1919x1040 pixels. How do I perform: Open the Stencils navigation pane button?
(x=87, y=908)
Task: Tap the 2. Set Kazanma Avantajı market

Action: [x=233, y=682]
* * *
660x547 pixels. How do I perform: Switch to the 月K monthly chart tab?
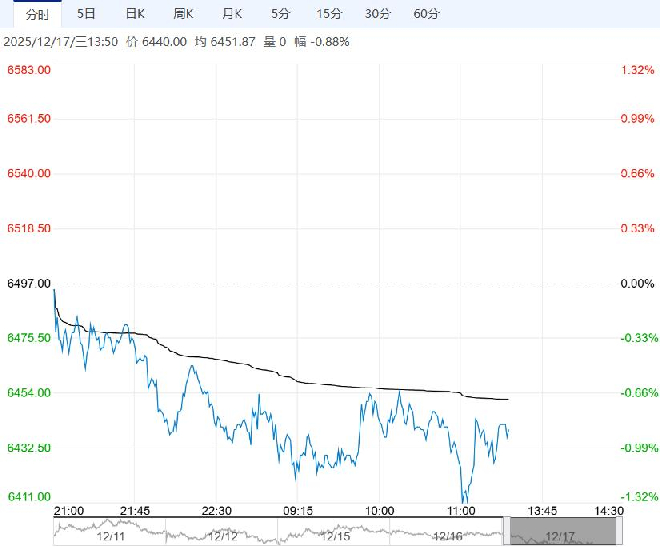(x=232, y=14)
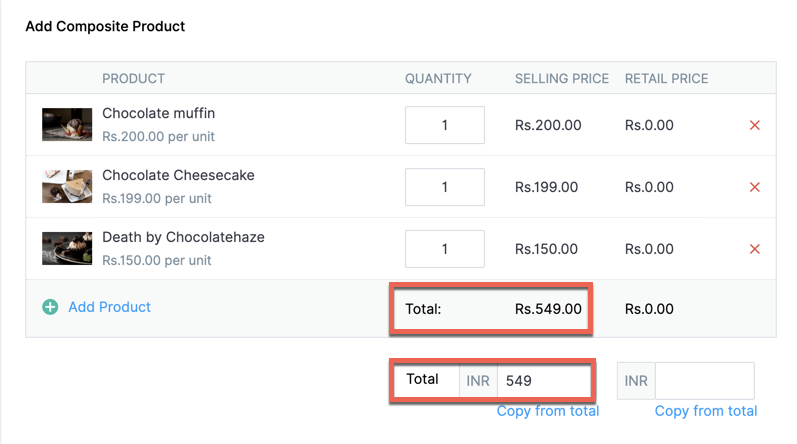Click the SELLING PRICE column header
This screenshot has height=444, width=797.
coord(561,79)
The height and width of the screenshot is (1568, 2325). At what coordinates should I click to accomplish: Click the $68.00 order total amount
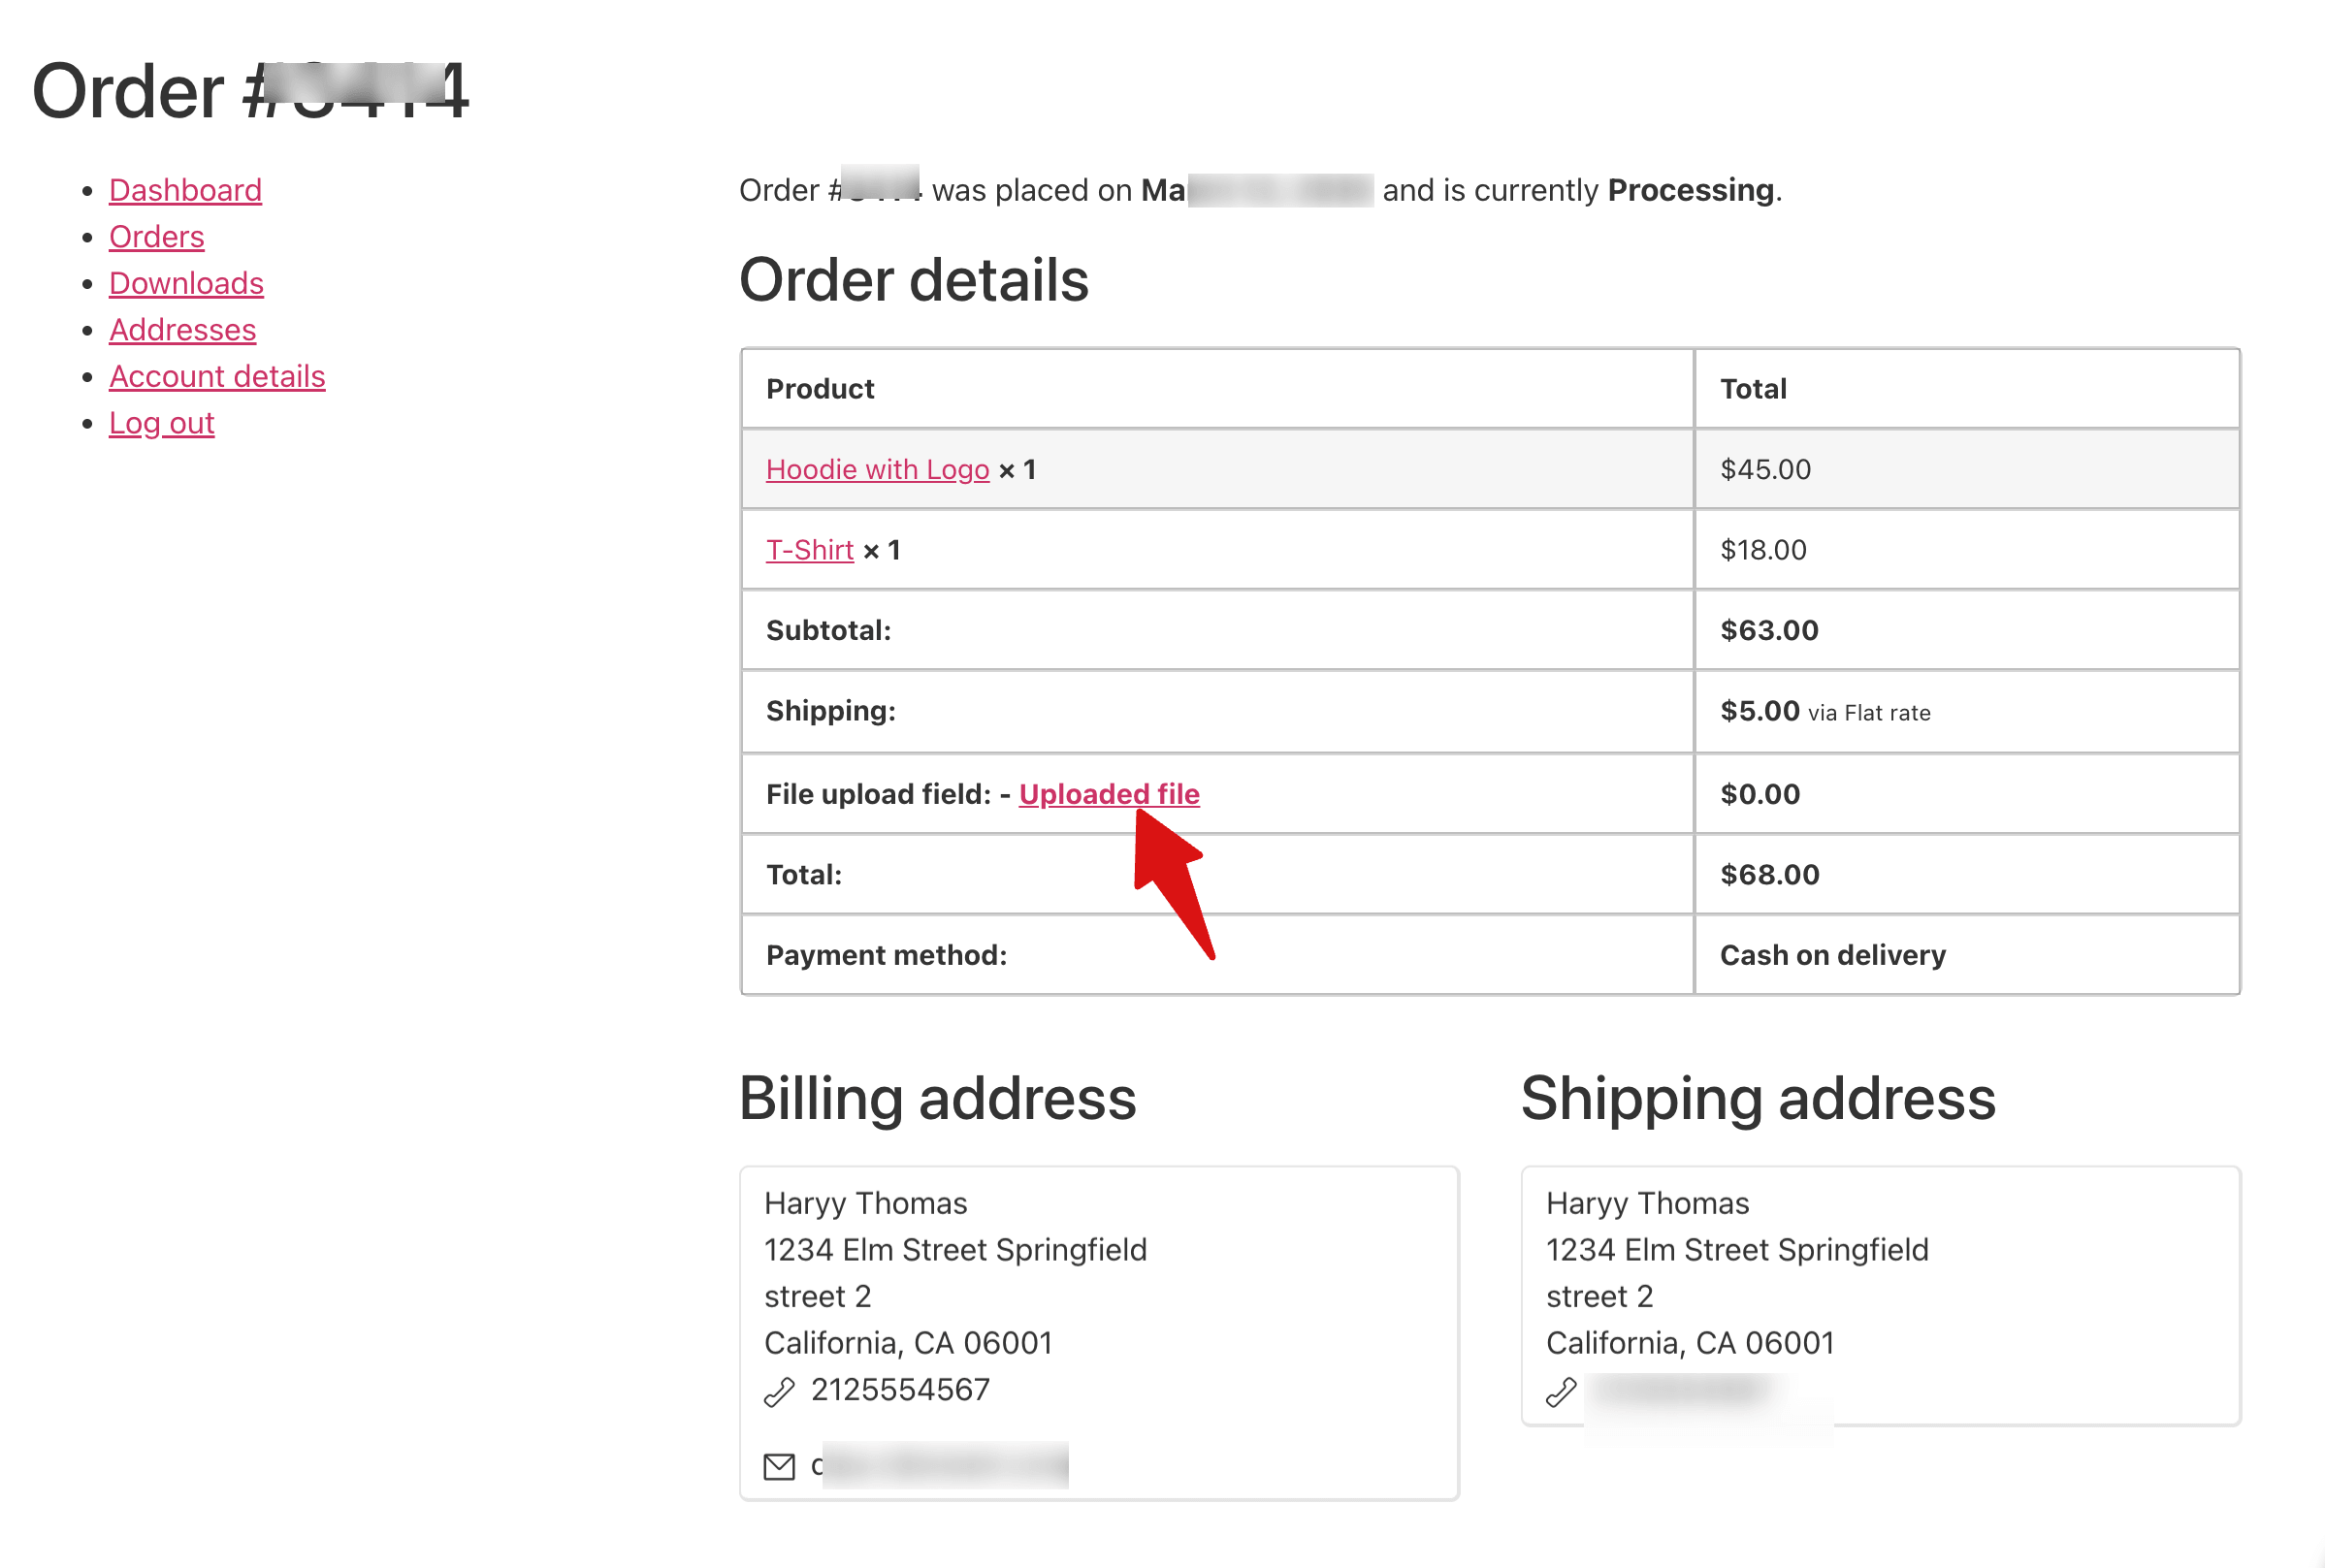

■ PROBLEM STATEMENT ■
Find where the line with "660x547 pixels. How" sits in the material above and where the line with "The height and" sits. Set down exactly the lines from the first to the second, both included and nothing else, without pictures.

■ SOLUTION TO THIS PROBLEM ■
660x547 pixels. How do I perform: Switch to the 月K monthly chart tab?
(x=232, y=14)
Click the SELLING PRICE column header
This screenshot has height=444, width=797.
coord(561,79)
The height and width of the screenshot is (1568, 2325). At what coordinates should I click to accomplish: Click the $68.00 order total amount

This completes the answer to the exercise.